Durbar

The Durbar festival is celebrated at the culmination of the two great Muslim festivals Eid al Fitr and Eid al Kabir (Eid al Adha). On the big day, in Katsina and Kano, there is a parade of ornately dressed horsemen, Emirs dressed in ceremonial robes, muscle-bound wrestlers and lute players in headdresses.

The day begins with prayers outside each town, followed by processions of horsemen to the public square in front of the Emir's palace. Here, each village group takes their assigned place before the Emir arrives last of all with his splendid retinue. Groups of horsemen then race across the square at full gallop with swords drawn, pass a few feet from the Emir and stop to salute him.
After all the action, the Emir and his chiefs retire to the palace and drumming, dancing and singing continue into the night.

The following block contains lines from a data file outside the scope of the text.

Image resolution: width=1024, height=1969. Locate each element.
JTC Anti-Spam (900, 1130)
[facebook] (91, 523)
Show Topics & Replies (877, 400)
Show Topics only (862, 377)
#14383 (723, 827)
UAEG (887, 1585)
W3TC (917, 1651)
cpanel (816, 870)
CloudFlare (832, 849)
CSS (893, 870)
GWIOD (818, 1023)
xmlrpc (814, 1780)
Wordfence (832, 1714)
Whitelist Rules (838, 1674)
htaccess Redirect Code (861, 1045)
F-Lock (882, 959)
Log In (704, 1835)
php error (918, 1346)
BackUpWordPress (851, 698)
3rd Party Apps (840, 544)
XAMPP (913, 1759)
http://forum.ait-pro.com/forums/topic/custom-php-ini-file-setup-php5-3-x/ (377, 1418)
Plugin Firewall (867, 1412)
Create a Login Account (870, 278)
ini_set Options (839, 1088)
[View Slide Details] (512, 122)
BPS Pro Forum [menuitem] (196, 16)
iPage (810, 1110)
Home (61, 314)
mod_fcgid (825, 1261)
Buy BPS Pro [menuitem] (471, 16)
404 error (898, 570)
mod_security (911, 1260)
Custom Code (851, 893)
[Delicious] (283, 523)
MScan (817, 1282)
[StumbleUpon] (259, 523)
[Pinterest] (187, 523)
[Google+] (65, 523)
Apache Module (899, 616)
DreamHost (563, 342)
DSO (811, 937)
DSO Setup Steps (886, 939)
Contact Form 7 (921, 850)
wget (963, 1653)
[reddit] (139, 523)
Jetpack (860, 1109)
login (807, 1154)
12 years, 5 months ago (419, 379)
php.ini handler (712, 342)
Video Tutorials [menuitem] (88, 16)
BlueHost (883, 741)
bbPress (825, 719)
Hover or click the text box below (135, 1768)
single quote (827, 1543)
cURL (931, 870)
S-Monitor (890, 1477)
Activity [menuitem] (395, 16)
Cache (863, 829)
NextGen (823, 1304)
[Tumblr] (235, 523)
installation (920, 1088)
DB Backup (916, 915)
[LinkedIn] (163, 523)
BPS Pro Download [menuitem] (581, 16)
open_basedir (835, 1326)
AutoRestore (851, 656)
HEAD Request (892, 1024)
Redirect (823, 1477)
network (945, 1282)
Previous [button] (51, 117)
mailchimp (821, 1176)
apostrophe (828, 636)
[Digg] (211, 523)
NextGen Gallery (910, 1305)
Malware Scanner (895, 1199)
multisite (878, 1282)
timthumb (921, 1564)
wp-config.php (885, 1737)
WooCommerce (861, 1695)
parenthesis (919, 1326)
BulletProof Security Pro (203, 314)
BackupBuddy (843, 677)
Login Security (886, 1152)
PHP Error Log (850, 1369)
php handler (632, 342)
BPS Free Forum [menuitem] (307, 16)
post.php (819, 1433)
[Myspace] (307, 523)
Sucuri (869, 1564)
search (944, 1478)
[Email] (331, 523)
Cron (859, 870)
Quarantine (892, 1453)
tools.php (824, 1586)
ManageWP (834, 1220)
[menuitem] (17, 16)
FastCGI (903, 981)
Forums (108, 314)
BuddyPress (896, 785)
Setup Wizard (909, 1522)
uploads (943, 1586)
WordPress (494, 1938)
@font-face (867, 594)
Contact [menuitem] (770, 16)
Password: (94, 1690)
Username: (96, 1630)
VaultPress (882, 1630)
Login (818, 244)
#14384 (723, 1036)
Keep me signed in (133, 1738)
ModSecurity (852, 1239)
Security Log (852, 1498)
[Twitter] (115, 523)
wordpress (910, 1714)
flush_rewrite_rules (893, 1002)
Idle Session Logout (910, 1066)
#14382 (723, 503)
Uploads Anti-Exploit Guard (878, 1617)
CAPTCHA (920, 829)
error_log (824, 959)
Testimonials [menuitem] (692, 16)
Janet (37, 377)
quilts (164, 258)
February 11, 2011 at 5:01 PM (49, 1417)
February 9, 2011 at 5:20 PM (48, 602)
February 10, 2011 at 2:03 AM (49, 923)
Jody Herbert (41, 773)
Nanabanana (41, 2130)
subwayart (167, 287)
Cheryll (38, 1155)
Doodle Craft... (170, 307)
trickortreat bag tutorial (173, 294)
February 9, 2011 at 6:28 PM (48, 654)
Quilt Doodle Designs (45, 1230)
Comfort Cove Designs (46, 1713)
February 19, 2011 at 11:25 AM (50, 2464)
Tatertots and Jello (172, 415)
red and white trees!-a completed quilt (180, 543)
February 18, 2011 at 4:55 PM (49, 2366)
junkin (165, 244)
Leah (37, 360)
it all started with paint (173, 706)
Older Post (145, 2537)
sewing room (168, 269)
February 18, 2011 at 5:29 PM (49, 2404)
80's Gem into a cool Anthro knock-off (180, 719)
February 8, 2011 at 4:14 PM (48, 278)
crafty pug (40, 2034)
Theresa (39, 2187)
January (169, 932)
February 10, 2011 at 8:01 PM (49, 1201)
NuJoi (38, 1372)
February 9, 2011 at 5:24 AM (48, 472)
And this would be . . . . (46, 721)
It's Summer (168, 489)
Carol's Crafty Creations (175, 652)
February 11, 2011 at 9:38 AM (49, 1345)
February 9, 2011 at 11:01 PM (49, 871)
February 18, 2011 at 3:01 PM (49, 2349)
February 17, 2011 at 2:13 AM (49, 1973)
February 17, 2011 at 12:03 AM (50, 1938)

The durbar is a celebration of that longstanding horse culture. Horses and camels became critical to the survival of highly developed city states, such as Kano, Katsina, and Zaria in the Hausa-speaking region as early as the 14th century. Horses, along with slaves, gold and salt, formed the backbone of the expanding trade across the Sahara with Egypt, Algeria and Morocco before Christopher Columbus sailed to the Americas. Emirs based their military might on the cavalry. Powerful lieutenants, under a chief cavalry officer, the madawaki, would lead forces of horsemen, loaded down with lances, axes, shields, and chain-mail coats into battle against rival states.

The durbar is also fired by the fervour of Islam. At the height of the jihad, in 1804-1812, Usman dan Fodio, as the state's single spiritual authority, would gather troops in his capital at Sokoto during the dry season to plan out the year's war strategy. The empire lasted 100 years, and by the end, it had pushed across the hot dry savannah west to the edge of the great rain-forest areas of the West African coastal region. There, where horses and camels could not long survive, the tidal wave of Islam petered out.

Yet the durbar is also in part the work of the British. The word itself comes from the Persian darbar, which means court-room or hall of audience. A special durbar marked the proclamation of Queen Victoria as Empress of India in 1876. After Sir Frederick Lugard invaded northern Nigeria with his West African Frontier Force and conquered the Sokoto Caliphate in 1903, durbars were organised to remind their subjects and the old emirs of their subordination to the Crown. A grand durbar also saw in Nigeria's independence from Britain in 1960.

In modern Nigeria, the durbar is timed to mark the end of Ramadan. It is a celebration of the day that Abraham is said to have offered his son as a sacrifice, and God said a ram would do. As a result, a ram's life is not worth much at this time of year, when the markets are full of animals heading for slaughter.